**EXERCISE REQUIREMENTS**
Omitting the pictures, print every line below exactly as it stands.

BEGIN

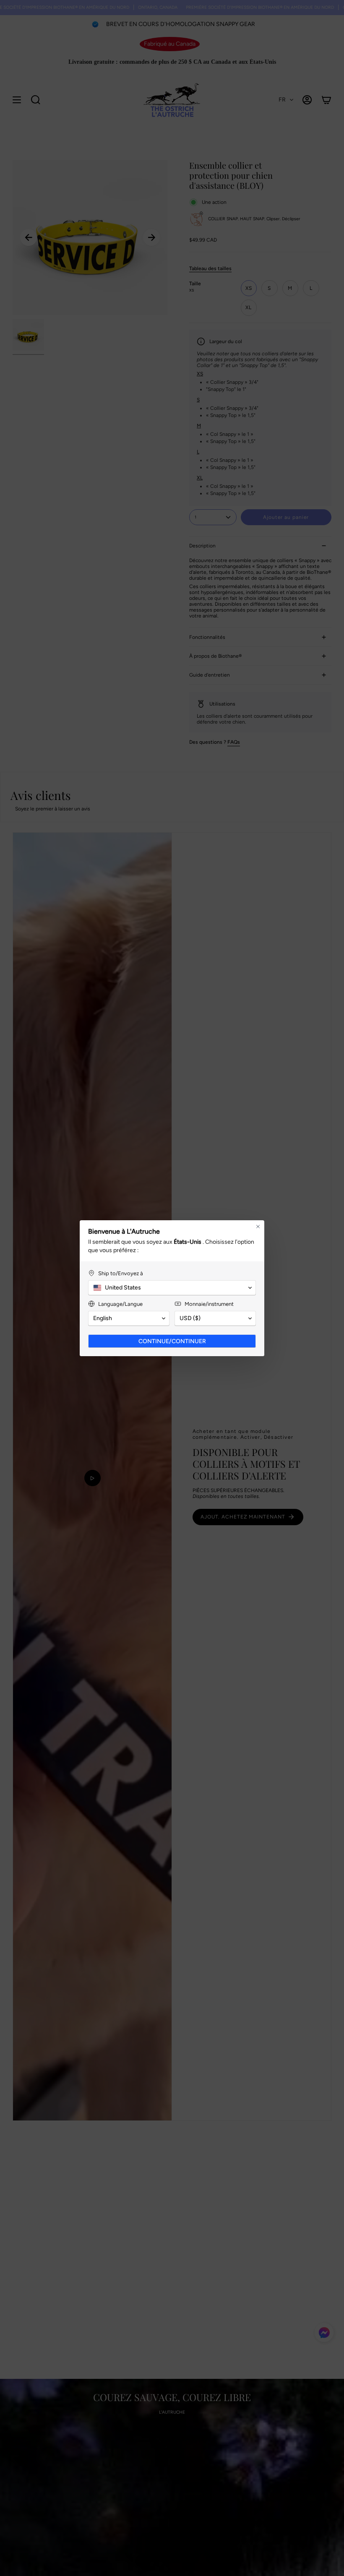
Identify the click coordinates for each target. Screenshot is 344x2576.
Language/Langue (120, 1304)
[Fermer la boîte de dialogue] (258, 1226)
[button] (172, 1287)
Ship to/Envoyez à (120, 1273)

END

**REPLY TO THE TASK**
Identify the click coordinates for each target. Screenshot is 344x2576.
Language/Langue (120, 1304)
[Fermer la boîte de dialogue] (258, 1226)
[button] (172, 1287)
Ship to/Envoyez à (120, 1273)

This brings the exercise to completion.